Christmas in our household always meant baking. And when I say baking, I mean serious baking. My mom would make 13 varieties of cookies, 2 kinds of fruit bread, 2 kinds of stollen, and the most amazing gingerbread house you can imagine, complete with people, animals, trees, and a wishing well.

Every one of those items also required decorating. That meant decorating over 1000 cookies (my brother counted one year) and covering a gingerbread house in candy.

My mom set the bar pretty darn high. She would stay up late into the night preparing these delicacies that had been part of her family traditions. During the day, the doughs that she had been working on after we went to bed would be rolled out, and my brother and I would help cut out and decorate cookies.

On Christmas day we would finally get to indulge. Even though her pantry would be stacked with cookie tins, we always had to wait until Christmas day. Next to our Christmas stockings there would be a platter of cookies, and breakfast that morning included Stollen. It was a pretty great way to start the day.

Stollen was one of the first of my mom’s recipes I learned to make on my own.

After getting married I wanted to be able to share some of my traditions with my husband’s family, so made Stollen to add to breakfast on Christmas day. I chose to make the Quark Stollen that my mom had always made. I’ve never tried to make a yeast leavened one, simply because I love the Quark one so much. It’s denser and has a deeper flavour profile.

Most of the recipes my mom uses are specific to the region of Germany she is from. She grew up in a small town in the Bavarian Alps called Garmisch-Partenkirchen. It is a place that I hold very dear in my heart, and my husband and I take our kids there every other year. I felt it was important for my kids to have a connection to the place that many of our culinary traditions come from.

Over the years, my Stollen has gone through many variations. First, I created a grain free version using almond flour and date sugar. Then I swapped out the almond flour and date sugar for cassava flour and a monk fruit blend sweetener.

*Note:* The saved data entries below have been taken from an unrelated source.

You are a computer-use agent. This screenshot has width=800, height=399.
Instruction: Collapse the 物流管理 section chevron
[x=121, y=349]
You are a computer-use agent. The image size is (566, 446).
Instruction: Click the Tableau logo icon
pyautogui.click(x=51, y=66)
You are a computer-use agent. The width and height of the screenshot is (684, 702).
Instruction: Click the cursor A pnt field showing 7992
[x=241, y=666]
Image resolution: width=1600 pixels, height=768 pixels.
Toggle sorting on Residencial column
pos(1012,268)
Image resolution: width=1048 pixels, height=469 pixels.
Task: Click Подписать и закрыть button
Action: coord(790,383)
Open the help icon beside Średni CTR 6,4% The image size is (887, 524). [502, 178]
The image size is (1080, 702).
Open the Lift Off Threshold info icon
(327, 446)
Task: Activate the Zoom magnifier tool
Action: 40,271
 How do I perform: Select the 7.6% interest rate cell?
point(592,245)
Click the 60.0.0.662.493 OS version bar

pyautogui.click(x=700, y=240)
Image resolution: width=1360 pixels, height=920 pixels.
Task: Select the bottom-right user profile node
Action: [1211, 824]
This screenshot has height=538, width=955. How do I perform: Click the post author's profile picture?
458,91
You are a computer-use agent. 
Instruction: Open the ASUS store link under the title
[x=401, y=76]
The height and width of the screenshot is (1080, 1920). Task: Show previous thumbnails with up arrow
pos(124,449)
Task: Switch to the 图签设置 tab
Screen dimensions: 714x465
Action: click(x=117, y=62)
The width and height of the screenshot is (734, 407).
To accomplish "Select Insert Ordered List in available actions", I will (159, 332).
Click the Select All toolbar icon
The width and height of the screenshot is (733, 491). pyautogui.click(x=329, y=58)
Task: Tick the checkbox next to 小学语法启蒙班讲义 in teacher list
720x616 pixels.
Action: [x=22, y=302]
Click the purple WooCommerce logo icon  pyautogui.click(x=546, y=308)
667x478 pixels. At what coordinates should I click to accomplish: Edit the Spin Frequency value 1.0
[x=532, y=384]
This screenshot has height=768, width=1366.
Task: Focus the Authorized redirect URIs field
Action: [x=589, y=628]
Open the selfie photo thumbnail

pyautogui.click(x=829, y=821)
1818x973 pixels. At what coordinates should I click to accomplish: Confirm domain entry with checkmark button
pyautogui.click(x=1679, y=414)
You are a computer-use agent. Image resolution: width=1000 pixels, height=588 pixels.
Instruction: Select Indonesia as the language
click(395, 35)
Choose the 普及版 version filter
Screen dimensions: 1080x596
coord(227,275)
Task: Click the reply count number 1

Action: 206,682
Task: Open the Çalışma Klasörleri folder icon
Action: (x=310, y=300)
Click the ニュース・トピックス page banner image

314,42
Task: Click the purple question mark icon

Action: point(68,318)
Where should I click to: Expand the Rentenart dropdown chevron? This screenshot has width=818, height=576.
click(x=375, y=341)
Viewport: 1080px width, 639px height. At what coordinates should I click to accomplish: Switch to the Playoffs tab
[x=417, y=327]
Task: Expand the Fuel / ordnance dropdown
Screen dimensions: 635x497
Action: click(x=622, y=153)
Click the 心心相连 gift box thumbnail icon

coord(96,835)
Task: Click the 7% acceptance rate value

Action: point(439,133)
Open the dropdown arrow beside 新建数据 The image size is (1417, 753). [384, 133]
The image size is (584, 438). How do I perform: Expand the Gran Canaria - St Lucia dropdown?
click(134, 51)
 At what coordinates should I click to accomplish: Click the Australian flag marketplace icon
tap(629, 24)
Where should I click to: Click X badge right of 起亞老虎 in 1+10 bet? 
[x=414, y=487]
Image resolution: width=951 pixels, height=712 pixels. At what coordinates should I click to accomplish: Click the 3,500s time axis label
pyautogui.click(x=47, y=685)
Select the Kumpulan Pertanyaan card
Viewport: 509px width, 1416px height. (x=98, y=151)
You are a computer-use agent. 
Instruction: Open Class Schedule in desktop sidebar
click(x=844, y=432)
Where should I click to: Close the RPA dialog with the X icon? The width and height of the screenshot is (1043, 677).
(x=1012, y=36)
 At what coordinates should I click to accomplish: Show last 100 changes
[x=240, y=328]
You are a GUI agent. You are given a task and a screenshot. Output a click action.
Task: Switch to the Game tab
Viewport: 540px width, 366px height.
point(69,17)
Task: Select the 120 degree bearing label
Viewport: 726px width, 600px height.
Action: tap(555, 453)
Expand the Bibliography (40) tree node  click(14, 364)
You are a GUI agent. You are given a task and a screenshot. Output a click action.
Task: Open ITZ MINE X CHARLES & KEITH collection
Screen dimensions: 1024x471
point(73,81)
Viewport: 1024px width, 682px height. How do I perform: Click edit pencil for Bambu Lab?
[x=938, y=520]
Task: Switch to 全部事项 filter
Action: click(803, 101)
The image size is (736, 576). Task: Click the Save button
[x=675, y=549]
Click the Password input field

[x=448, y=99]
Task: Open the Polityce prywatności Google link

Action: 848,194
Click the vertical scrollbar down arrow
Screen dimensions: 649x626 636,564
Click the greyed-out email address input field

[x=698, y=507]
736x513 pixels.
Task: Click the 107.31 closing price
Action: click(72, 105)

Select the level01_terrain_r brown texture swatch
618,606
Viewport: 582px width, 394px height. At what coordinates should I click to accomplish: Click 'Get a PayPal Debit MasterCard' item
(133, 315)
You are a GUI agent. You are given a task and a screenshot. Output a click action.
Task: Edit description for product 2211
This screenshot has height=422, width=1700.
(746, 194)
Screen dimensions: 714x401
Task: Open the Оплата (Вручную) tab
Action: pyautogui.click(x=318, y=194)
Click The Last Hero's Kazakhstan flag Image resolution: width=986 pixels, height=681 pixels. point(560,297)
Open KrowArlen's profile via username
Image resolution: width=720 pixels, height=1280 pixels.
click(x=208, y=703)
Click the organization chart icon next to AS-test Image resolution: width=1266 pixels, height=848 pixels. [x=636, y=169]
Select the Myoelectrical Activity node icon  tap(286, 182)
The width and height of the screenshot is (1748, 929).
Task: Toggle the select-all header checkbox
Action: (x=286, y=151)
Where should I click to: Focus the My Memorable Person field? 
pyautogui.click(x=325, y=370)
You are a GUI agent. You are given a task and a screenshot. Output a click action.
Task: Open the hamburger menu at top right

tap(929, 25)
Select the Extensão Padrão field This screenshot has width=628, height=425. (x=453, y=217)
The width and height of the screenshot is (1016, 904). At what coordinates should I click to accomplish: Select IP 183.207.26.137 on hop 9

My latest version (download the recipe below) is egg free, low histamine and low mold. I wanted a Stollen that was safe for my mast cells, so that I could indulge on Christmas day without worrying about how I would feel afterwards.

I tried hard to mimic the flavour profile created by the raisins and candied citrus peel from the original recipe, but as I expected it’s something entirely different and unique.

I chose rosemary and cranberries for their citrus and fruity notes, and added some honey to balance out the tartness of the cranberries. Using cassava flour makes this loaf even denser than the original. I’ve tried it with both an egg and an egg replacement. I like it better with the egg, but I was surprised that it held together with a replacement and was happy with the results.

Now I’m starting a new tradition – it carries with it all the connection to my ancestry while also nourishing me and keeping my mast cells happy.